* Your objective: Return all lines from the entries below in which the word "dialog" is present.

* Input data:
• • • •

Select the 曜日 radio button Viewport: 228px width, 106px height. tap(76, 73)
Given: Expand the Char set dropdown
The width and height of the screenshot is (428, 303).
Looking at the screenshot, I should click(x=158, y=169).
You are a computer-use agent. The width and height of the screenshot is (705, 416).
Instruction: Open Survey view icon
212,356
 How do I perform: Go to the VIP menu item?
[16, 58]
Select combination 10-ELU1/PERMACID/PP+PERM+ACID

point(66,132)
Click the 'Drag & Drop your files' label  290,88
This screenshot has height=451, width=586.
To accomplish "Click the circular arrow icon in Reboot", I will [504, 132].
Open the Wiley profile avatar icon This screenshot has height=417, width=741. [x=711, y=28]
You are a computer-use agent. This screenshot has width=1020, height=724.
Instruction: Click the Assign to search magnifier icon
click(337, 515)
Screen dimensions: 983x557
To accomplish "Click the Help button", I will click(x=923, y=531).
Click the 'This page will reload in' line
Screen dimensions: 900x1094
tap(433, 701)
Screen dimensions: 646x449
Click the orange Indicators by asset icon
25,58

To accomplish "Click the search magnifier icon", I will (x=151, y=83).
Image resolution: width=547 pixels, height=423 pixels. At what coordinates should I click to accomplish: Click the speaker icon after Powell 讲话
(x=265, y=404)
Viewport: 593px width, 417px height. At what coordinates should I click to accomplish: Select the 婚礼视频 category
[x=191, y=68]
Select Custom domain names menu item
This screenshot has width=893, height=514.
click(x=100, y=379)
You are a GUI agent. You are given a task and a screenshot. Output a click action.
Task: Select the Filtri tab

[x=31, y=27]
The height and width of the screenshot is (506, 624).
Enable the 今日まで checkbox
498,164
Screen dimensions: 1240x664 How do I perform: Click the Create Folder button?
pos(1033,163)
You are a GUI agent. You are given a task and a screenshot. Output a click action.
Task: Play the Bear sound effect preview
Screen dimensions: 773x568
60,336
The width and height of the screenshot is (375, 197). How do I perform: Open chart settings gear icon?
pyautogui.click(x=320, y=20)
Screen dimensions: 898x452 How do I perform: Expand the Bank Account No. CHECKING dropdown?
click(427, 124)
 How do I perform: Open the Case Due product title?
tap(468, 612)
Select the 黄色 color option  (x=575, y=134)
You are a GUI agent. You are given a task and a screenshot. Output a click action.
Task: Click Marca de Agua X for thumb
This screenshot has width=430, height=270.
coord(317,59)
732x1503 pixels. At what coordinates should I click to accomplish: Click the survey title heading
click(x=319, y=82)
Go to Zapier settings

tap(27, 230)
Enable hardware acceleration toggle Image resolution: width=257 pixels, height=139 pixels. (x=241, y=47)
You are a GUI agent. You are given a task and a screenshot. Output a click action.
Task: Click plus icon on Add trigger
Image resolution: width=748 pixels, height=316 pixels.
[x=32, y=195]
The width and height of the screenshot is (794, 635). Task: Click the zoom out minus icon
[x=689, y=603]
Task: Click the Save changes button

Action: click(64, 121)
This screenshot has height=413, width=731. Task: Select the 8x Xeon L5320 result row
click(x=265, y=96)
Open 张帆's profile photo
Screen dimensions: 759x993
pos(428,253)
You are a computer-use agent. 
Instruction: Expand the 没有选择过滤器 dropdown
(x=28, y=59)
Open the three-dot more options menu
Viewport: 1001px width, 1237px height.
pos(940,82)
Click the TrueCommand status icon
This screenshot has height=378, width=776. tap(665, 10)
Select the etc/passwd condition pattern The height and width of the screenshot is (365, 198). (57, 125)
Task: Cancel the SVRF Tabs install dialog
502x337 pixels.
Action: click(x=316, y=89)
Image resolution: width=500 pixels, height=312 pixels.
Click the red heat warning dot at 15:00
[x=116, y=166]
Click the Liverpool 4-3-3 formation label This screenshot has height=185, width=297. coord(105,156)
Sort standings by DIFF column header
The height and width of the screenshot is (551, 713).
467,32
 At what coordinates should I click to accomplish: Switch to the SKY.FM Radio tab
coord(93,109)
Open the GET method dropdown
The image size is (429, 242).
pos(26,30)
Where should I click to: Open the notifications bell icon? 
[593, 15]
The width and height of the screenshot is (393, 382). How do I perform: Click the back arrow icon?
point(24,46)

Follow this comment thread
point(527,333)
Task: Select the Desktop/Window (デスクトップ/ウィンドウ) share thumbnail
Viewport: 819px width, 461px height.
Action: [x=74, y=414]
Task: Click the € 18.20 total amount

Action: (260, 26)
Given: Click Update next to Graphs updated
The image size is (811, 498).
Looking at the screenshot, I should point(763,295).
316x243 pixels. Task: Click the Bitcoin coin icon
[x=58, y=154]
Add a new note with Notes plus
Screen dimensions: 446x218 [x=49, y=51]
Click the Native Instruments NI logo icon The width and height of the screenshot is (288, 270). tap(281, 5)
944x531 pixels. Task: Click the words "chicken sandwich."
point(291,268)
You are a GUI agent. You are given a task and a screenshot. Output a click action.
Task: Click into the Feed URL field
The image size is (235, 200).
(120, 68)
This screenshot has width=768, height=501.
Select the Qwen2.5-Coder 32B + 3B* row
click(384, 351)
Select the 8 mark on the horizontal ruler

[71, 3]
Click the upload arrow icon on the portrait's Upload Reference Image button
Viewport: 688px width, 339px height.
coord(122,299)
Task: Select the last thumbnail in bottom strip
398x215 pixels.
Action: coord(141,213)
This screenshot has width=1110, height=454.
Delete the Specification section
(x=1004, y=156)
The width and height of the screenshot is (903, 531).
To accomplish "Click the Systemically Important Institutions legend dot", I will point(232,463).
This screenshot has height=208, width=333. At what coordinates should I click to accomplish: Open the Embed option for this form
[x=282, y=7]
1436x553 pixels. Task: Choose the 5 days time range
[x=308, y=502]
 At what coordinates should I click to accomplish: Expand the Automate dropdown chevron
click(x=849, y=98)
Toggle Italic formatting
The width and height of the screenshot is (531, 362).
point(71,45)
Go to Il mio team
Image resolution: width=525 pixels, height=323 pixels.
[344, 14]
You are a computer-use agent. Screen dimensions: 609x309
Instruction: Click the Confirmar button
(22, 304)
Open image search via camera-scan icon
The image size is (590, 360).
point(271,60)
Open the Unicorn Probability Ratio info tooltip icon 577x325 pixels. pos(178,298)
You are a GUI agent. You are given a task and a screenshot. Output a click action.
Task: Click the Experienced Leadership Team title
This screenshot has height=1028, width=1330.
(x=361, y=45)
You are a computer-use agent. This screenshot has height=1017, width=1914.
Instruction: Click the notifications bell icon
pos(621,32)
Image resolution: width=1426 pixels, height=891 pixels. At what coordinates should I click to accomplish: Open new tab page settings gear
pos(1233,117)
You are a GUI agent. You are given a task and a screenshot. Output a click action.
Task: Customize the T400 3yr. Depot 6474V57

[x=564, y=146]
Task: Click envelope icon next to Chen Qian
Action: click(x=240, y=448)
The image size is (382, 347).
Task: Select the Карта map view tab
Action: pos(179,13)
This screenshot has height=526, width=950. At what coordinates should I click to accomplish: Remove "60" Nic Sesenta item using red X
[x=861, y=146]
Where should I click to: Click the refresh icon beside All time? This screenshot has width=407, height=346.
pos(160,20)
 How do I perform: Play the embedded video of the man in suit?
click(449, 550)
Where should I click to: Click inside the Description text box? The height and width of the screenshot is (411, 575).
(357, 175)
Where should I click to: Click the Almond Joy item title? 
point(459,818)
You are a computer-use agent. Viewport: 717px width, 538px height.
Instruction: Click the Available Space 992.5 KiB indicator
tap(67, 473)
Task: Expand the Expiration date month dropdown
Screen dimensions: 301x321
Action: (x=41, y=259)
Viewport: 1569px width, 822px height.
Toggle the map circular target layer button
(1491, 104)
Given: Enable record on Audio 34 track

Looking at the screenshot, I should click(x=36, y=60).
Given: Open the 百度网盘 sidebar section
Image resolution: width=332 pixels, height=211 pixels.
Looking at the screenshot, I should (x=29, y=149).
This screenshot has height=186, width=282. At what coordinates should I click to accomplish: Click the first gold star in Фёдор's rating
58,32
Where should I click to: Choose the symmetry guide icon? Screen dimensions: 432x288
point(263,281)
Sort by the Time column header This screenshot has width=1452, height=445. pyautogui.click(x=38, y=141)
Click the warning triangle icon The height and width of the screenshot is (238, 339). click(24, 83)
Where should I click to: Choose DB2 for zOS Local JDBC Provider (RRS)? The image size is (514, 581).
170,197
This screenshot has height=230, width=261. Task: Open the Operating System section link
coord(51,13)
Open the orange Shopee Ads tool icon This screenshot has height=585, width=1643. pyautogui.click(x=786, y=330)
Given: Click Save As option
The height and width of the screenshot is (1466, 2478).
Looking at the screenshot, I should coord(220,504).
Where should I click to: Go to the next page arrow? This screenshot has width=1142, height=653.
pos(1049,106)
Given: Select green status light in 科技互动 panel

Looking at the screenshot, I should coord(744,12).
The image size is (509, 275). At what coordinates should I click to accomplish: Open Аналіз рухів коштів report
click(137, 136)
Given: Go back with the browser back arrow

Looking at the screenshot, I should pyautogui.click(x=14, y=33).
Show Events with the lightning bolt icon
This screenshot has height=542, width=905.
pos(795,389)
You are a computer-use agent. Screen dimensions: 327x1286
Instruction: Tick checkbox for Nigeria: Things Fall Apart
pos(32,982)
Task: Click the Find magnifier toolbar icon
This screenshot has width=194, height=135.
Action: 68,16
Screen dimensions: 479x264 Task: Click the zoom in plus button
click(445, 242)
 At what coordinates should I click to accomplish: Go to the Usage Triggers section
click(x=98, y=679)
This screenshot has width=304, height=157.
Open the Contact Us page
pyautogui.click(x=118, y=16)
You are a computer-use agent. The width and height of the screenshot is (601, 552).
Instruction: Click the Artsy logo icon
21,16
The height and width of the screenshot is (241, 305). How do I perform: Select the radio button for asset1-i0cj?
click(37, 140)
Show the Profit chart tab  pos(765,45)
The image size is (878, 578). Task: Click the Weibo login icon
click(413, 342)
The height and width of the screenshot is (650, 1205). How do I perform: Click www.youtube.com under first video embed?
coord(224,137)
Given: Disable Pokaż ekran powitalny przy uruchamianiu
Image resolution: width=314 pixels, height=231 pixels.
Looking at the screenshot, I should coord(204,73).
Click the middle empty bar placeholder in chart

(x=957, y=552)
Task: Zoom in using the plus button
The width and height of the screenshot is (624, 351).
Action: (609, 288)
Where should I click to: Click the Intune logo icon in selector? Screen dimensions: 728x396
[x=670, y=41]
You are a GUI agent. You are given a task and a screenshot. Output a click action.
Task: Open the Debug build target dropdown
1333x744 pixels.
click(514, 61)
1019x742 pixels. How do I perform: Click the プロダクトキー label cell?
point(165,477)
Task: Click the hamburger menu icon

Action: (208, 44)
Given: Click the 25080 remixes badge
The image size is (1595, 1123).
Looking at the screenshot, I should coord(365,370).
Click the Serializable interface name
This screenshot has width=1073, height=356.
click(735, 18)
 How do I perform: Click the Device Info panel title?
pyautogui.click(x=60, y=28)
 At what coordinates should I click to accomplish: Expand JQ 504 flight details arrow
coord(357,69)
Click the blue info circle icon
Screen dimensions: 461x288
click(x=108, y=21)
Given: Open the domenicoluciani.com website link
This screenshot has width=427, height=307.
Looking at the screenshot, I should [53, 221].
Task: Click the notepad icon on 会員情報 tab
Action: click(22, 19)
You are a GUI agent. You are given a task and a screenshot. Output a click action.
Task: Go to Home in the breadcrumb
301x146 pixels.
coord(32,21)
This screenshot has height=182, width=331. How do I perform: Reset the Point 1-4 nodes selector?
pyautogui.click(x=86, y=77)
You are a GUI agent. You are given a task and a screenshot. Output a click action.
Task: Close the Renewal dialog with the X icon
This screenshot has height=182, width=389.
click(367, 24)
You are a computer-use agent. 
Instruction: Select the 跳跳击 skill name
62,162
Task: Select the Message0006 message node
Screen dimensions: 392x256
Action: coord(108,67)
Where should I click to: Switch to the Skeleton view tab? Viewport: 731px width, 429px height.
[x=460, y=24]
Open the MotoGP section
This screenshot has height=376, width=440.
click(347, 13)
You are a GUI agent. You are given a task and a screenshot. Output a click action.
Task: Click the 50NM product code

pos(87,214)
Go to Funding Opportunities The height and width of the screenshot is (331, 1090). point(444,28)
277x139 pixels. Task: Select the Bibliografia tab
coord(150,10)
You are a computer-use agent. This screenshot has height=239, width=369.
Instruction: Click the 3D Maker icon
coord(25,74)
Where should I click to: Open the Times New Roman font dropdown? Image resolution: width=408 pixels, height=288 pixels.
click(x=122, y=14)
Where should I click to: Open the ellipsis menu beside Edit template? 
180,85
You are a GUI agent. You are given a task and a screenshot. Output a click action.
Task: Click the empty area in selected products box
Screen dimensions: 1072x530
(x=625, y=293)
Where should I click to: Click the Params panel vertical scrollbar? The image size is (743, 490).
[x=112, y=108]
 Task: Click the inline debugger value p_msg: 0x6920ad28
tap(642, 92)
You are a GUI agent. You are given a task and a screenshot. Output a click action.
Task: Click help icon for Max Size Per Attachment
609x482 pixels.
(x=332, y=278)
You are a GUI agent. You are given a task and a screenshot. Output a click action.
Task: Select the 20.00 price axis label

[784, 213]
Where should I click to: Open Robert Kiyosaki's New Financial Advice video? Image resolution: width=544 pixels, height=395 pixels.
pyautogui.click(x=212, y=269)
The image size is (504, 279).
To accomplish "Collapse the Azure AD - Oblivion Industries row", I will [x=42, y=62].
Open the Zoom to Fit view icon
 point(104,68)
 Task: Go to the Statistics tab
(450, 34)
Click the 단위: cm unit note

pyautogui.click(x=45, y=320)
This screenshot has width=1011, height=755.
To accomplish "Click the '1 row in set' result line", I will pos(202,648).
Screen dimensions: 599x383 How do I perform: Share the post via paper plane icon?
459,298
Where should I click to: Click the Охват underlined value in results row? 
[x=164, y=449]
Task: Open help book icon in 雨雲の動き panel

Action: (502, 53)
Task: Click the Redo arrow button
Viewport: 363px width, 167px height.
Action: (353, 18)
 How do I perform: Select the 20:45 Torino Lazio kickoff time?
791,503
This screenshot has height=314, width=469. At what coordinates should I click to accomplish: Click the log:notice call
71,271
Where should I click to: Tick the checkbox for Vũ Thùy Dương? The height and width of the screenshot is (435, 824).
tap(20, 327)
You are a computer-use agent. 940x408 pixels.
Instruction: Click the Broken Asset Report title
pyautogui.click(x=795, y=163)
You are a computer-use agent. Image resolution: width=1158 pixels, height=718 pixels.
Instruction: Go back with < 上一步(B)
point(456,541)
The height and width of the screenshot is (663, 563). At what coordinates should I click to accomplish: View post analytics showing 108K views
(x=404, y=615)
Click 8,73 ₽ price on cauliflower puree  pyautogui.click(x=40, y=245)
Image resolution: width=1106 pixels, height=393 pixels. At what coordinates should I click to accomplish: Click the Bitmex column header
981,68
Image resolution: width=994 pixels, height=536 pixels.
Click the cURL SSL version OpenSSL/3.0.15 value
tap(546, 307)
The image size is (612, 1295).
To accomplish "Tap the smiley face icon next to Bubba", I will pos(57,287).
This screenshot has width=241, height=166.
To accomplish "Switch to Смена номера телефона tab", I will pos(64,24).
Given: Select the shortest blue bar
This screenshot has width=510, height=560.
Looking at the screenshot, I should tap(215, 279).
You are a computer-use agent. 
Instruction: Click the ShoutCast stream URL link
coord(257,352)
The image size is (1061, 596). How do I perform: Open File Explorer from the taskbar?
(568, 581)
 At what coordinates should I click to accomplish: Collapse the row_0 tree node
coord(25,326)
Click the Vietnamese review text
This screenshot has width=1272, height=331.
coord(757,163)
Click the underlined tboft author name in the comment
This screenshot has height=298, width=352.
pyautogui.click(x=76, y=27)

• • • •

* Task solution:
Task: Cancel the SVRF Tabs install dialog
Task: Close the Renewal dialog with the X icon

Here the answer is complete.